Think again about that all-important *classic* Thriller movie poster, with the running protagonist.  If Comedy is about the "funny" and Horror is about the "spills", then Thriller is very much about THE CHASE.

Question: if you are being CHASED and your life (literally or figuratively) is actively in danger, what is the best thing to do -- stop? No, of course not:


But now let's consider actual running in real life. In sprints, the running itself must be fast - and is over relatively quickly, sometimes in just seconds. We cannot compare a movie to a sprint; it would be difficult to apply the notion even to a short film (outside of the "micro short" category).

Instead, a movie is more like a marathon. Runners must "limber up" and start off usually at a fairly steady pace. In The London Marathon (and other high profile running events), there will be a "pace setter" who will run the first five-to ten miles, before dropping out. In the same way, the writer of ANY film - genre or drama - needs to "set the pace" from the offset.

In the Thriller and Horror then, the pace needs to be fairly quick from the offset and they need to get faster: these two genres are the "elite" professional runners in the Marathon, whereas there is some leeway for Comedies, Dramas and sometimes even Science Fiction to be the amateurs in fancy dress running or even walking at the back of the race.

And of course, in the marathon, the more you run, THE HARDER IT GETS - and this should be the case for movies, too. The reason many films "run on the spot" is because they do not challenge their characters ENOUGH. Instead, writers shy away from inflicting the WORST they can possibly imagine... Why? It's difficult to say. Sometimes writers fall in love with their protagonists or antagonists and don't want to "put them through" the conflict - but that's at the heart of any narrative, not just Thrillers. Other times writers confess to feeling "daunted" by Act Two, saying it feels like a huge wasteland that needs filling.

In Deviation, there are no flashbacks; we are asked to invest in Amber as the protagonist and Frankie as the antagonist through their actions in "present time" alone. Sometimes though, writers may feel they must include lots more back story to "fill up the space" and "give" their characters motivation, via multiple flashbacks,  montages and other storytelling devices.

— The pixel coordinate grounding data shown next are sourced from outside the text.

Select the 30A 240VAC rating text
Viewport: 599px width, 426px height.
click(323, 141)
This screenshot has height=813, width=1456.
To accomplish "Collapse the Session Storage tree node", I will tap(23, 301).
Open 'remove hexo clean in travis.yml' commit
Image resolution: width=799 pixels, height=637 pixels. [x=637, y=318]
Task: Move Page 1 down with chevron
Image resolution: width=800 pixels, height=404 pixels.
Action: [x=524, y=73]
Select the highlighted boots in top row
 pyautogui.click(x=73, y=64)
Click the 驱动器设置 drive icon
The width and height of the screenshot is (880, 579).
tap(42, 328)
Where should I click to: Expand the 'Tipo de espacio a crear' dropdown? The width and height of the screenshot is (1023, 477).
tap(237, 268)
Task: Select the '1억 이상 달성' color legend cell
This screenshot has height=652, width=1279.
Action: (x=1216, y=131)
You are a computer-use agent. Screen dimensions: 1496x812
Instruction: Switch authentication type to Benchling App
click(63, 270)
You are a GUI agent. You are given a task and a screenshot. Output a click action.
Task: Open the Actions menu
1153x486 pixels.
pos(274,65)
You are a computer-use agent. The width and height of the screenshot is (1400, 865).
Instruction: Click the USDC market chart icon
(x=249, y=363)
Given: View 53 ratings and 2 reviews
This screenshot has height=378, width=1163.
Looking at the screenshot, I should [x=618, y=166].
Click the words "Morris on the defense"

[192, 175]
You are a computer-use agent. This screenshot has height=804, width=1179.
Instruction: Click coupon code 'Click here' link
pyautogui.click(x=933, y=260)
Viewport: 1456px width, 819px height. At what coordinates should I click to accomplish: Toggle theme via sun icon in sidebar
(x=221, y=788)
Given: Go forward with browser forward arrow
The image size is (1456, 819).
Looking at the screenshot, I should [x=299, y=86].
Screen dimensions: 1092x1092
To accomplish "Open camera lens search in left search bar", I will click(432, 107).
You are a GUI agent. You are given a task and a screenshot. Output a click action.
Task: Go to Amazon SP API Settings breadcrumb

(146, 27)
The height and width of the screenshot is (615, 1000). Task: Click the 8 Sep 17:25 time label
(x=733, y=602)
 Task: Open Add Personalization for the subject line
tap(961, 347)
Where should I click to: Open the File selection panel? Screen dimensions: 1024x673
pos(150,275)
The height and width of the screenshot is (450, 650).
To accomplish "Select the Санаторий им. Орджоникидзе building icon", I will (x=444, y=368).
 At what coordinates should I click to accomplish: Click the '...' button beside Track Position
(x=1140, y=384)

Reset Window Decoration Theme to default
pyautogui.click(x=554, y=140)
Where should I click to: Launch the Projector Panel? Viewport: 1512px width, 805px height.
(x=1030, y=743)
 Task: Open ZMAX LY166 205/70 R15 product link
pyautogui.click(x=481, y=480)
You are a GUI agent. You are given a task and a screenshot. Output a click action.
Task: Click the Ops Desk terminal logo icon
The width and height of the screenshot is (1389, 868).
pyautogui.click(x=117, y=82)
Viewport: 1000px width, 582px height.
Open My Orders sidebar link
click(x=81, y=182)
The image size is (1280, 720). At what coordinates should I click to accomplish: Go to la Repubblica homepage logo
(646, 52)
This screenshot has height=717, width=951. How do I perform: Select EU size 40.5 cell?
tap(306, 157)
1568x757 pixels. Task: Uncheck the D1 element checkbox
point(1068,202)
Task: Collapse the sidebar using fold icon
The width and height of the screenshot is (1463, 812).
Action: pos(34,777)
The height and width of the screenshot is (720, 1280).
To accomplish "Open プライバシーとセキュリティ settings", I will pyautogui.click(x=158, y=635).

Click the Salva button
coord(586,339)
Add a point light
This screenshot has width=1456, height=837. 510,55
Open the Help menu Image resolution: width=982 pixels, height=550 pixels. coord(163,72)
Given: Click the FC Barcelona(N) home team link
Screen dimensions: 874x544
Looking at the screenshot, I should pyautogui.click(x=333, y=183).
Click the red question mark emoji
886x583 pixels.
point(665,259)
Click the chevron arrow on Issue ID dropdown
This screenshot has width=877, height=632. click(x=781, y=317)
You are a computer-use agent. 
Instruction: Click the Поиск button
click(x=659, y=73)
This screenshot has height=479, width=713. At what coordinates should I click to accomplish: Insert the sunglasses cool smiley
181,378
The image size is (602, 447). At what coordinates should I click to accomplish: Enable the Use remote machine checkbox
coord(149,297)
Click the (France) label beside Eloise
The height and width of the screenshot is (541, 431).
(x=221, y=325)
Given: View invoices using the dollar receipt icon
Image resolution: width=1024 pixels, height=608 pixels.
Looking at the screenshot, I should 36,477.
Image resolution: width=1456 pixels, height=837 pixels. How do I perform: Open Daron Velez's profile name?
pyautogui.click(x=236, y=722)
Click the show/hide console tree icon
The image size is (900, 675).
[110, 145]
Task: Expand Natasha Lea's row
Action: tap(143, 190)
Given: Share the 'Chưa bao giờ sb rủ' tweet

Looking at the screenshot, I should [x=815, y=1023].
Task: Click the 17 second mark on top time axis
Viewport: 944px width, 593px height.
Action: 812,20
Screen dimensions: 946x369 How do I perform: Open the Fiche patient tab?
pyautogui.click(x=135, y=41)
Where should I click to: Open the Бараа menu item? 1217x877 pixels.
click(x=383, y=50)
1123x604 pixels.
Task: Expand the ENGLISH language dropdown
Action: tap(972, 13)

However, the Thriller is one of the most LINEAR narratives - even when it is non-linear. Consider two VERY famous non-linear Thrillers: Memento and The Bourne Supremacy:

MEMENTO: The main plot goes backwards; the sub plot - "Sammy Jankis" - goes forwards and both "tie up" in Leonard Shelby's realisation at the end.

THE BOURNE SUPREMACY: Jason Bourne is haunted throughout his main mission (ergo the main plot) by fragments of a memory of a door in a hotel. In each flashback, the memory gains more information - for him AND the viewer - until Bourne realises (again, at the end) what happened in *that* hotel room.

Note that these flashbacks are PLOT-BASED, not character-based, in the Thriller.  We do not see long flashbacks of Leonard and Bourne's lives as children;  their parents, siblings or friends; or what happened to them at school as we might in a drama or a comedy. Instead the audience is asked to consider PIVOTAL MOMENTS in their lives that *made* them the men they are today, via THEIR ACTIONS AT THAT MOMENT. The character learns about himself through what he DID, hence the old screenwriting mantra, "characters are not what they say, but WHAT THEY DO" - and the same goes for flashbacks in the Thriller.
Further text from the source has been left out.